__Problem requirements__.
Only the lines that hold "color" should be in the answer, each copied from the data below.

Stored records
———

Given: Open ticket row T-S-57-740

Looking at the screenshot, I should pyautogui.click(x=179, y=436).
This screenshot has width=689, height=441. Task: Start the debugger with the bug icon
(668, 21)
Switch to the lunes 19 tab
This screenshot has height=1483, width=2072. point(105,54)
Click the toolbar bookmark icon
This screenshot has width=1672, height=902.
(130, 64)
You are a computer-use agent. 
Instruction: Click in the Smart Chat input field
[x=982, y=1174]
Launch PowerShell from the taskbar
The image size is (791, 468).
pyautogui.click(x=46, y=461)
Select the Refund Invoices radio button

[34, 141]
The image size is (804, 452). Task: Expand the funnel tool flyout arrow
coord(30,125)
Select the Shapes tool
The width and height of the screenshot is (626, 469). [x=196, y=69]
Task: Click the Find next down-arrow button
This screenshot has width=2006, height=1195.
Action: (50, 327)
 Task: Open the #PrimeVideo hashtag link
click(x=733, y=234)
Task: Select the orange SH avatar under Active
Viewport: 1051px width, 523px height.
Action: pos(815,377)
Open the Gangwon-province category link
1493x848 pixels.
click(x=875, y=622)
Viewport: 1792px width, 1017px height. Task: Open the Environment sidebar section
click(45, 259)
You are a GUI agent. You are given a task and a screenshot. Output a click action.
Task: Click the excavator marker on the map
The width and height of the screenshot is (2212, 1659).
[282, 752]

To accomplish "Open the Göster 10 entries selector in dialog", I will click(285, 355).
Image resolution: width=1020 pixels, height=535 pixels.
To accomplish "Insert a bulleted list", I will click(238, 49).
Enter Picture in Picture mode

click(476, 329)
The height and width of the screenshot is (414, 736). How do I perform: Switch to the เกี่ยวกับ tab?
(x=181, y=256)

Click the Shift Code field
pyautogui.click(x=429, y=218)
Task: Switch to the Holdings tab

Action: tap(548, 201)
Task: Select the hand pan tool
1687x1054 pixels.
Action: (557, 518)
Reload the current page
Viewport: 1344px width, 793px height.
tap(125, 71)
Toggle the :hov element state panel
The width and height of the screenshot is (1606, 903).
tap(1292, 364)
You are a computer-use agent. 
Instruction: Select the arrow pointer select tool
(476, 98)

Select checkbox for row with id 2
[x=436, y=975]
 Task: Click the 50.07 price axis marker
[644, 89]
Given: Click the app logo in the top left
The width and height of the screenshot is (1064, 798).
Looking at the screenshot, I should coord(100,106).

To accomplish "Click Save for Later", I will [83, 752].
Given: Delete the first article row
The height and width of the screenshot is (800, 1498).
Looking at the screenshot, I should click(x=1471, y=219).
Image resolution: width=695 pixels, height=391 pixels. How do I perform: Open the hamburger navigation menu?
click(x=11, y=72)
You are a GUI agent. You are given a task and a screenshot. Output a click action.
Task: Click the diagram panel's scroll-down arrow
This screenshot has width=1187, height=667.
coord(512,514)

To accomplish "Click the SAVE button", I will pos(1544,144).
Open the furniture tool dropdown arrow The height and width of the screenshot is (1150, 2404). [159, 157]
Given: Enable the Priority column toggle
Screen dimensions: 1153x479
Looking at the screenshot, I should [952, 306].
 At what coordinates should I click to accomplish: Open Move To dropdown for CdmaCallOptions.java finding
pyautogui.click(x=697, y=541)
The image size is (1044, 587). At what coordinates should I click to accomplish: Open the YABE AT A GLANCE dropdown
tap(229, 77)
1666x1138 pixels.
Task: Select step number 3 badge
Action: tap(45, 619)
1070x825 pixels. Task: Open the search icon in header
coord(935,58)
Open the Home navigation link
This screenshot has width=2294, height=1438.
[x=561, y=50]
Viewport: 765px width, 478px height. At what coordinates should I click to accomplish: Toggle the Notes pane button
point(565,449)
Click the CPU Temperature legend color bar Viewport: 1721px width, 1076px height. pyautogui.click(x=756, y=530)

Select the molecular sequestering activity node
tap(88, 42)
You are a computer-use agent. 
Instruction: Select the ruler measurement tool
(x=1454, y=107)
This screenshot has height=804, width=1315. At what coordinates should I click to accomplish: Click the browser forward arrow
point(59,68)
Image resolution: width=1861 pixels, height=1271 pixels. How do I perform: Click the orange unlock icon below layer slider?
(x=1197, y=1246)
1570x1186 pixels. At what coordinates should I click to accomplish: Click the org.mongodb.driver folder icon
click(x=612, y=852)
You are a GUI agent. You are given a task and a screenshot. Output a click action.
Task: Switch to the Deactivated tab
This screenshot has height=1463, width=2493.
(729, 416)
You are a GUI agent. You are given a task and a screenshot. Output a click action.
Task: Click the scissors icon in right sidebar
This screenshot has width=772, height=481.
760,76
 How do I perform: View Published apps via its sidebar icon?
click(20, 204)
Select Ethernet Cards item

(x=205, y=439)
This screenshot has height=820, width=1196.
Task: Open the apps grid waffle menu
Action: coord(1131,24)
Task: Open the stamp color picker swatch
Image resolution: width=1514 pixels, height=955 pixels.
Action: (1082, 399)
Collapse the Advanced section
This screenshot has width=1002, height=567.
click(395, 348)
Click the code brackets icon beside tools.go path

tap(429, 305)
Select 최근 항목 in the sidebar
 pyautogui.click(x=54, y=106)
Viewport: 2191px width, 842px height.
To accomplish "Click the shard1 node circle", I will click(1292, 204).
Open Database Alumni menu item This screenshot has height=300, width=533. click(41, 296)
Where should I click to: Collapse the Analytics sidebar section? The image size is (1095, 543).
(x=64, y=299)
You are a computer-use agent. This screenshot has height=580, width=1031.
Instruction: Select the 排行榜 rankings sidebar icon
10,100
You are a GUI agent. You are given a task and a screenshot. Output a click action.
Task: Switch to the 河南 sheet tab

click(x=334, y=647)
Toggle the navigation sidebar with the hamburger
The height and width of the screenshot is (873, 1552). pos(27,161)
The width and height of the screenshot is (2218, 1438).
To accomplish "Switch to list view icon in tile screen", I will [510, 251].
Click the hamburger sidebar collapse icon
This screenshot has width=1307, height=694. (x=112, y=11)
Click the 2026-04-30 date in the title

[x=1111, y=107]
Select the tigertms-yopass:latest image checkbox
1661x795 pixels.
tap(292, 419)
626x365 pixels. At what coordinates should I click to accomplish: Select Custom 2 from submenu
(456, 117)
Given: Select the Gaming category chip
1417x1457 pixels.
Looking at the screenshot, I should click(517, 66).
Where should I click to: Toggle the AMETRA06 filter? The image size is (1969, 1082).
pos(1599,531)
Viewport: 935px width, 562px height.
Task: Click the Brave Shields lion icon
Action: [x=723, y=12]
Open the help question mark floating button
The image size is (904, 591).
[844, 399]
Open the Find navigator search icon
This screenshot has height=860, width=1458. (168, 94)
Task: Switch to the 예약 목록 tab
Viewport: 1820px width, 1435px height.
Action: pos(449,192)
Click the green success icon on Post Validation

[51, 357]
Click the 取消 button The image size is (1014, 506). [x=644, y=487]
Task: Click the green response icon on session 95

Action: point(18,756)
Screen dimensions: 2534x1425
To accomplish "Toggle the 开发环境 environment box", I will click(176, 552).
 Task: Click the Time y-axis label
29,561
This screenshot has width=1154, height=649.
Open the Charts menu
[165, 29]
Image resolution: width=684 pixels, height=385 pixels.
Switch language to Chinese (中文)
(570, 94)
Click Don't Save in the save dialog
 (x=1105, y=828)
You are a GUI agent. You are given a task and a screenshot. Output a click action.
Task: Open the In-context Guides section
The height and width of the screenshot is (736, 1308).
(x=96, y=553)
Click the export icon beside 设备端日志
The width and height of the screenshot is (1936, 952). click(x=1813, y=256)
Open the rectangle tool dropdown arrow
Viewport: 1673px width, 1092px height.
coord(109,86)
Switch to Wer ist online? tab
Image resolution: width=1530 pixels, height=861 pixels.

———

__Solution to this task__.
Click the CPU Temperature legend color bar Viewport: 1721px width, 1076px height. pyautogui.click(x=756, y=530)
Task: Open the stamp color picker swatch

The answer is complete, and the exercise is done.